The researchers were able to perform their analyses by using advances in microarray technology, which allows scientists to scan vast amounts of genetic information and identify gene signatures that can be used to predict cancer outcomes. Many scientists had assumed that metastatic ability is primarily determined by somatic, or non-inherited, gene mutations in tumour tissue. "Our earlier studies clearly established that inherited factors also play an important role in metastatic progression and can help distinguish which tumours have a propensity to metastasize," said author Kent W Hunter, head of NCI's Metastasis Susceptibility Section in the Laboratory of Cancer Biology and Genetics. "Hopefully in the future we will be able to determine which women are more likely to have a tumour that would metastasize, and we could then tailor therapy specifically for them, avoiding the use of harsh treatments for those with a low probability of metastasis."
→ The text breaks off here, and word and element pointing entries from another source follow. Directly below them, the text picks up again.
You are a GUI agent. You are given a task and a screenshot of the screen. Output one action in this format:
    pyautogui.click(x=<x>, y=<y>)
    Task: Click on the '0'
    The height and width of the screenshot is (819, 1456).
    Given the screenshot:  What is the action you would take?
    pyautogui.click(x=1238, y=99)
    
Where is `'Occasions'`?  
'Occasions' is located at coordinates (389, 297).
To determine whether mouse tumour gene expression profiles could be used to predict outcomes in human breast cancer, the investigators identified a gene expression signature that allowed them to distinguish between the tumours of mice that have a high or a low inherited susceptibility to tumour metastasis (a 20-fold difference). They then converted the mouse gene signature to the corresponding human gene signature and analyzed five pre-existing sets of human breast tumours. This signature successfully predicted outcomes (either relapse or disease-free survival) in four of the five sets of human breast tumours.
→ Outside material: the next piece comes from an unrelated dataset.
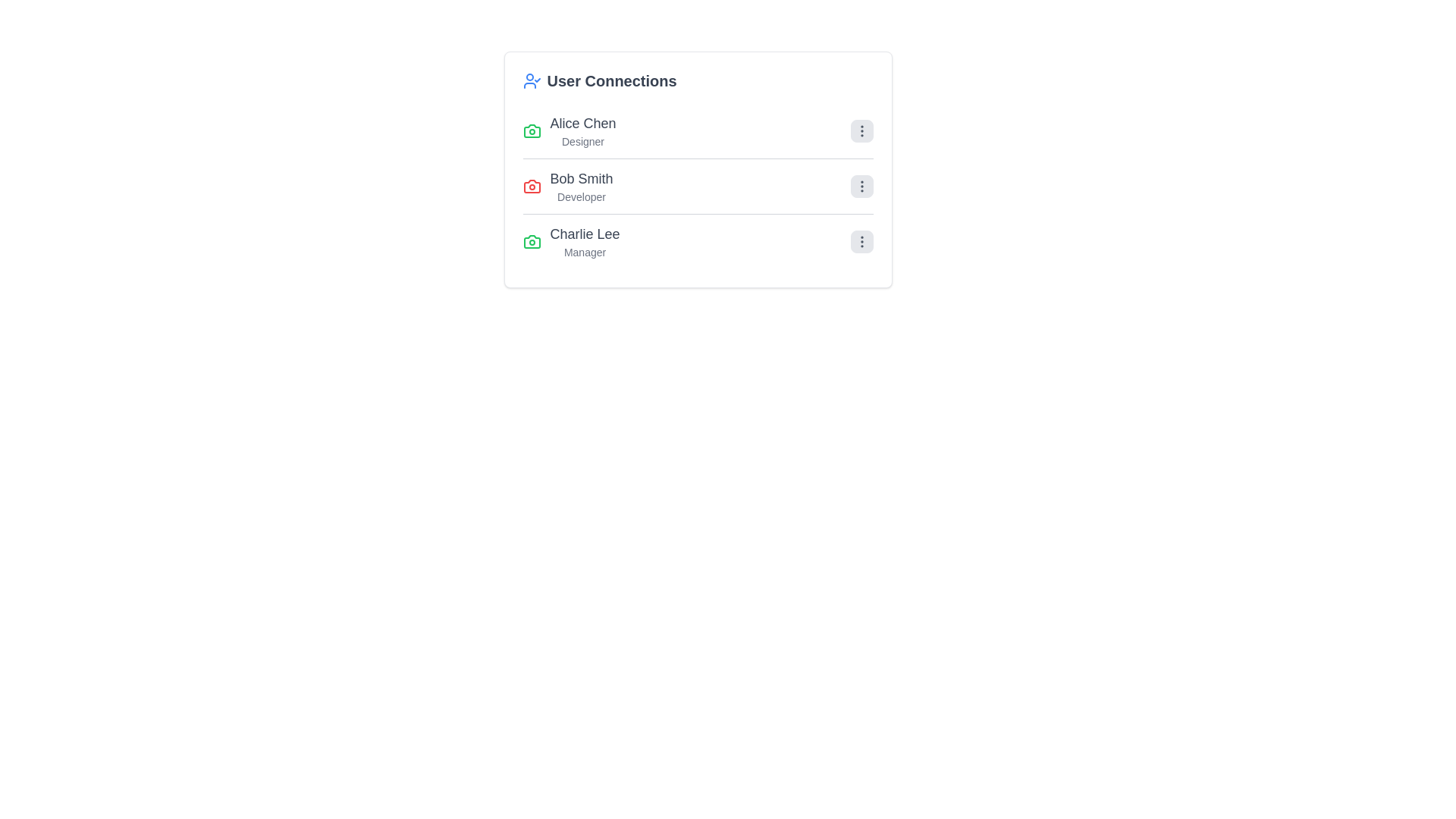 This screenshot has width=1456, height=819. I want to click on the text label displaying 'Alice Chen' and 'Designer' in the 'User Connections' section, so click(582, 130).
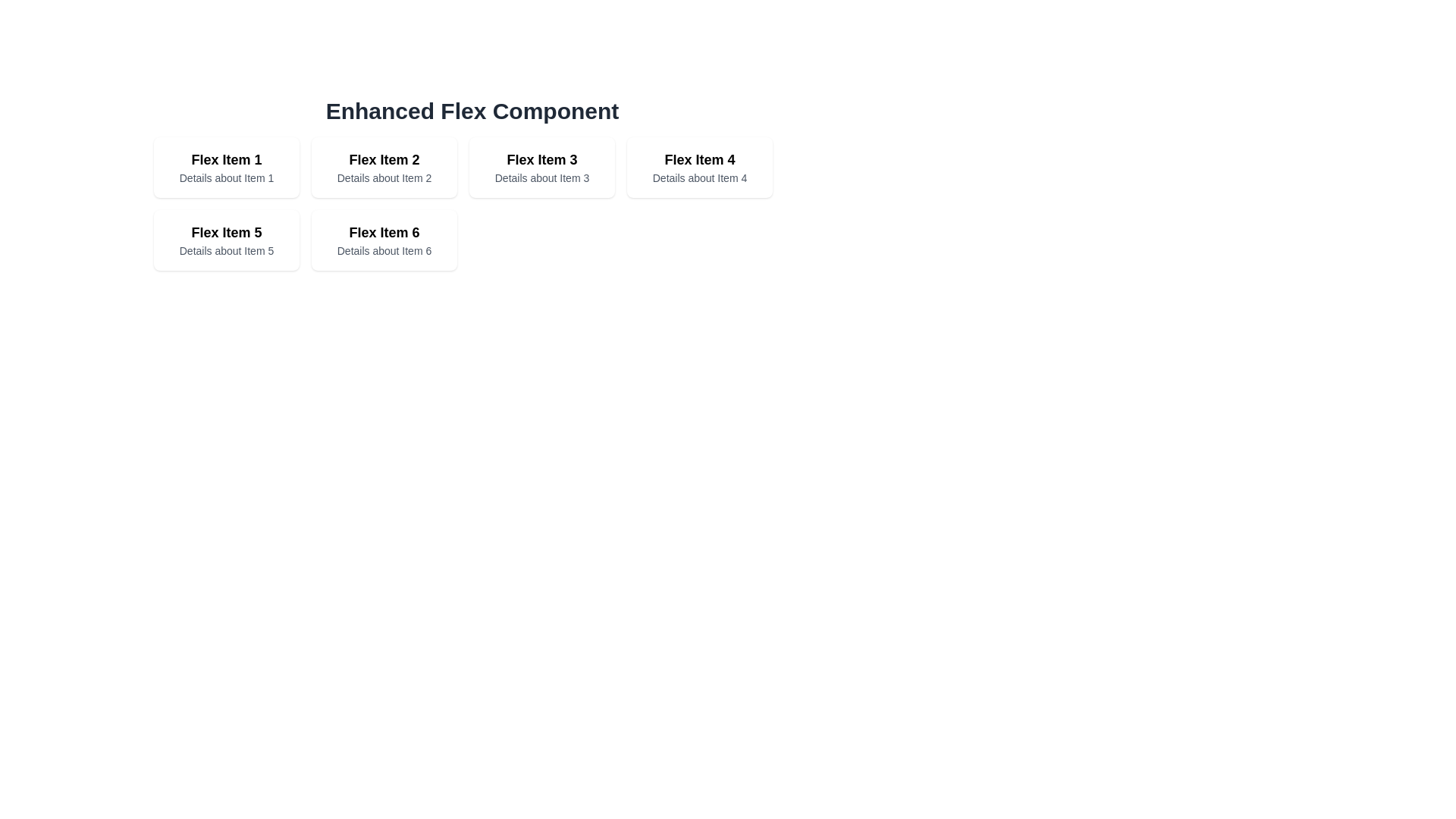 The height and width of the screenshot is (819, 1456). I want to click on the text heading that reads 'Flex Item 1', which is styled with a larger font size and bold weight, located in the top-left quadrant of a grid layout, so click(225, 160).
Because other studies have suggested that gene expression patterns in the nearby tissue, or stroma, are altered in tumours that are prone to metastasis, the investigators conducted transplant experiments by putting highly metastatic tumour cells into the mammary fat pads of mice that have either a high or a low susceptibility to tumour metastasis. These transplants resulted in tumours that had identical tumour cells but different stroma and immune cells that infiltrated the tumour. No significant differences were seen in tumour weight or metastasis to the lung in the two types of mice after 28 days, suggesting that metastatic differences between individual mice in this experiment were possibly due to genes in the outer layer of tissue that surrounds the tumour (the epithelium) rather than in the stroma. However, differences in gene signatures were still seen in mice with either high or low potential to develop metastases, and the corresponding human gene signatures were predictive of relapse or survival in patients. The researchers concluded that both the tumour epithelium and the stroma probably contributed to the development of the prognostic gene profiles.

"Our study provides additional evidence of the role of inherited genes in human breast cancer progression. Therefore our next step is to improve our current understanding of the role of the epithelium and stroma in tumour progression and develop more effective therapeutic strategies based on our new knowledge," said Hunter.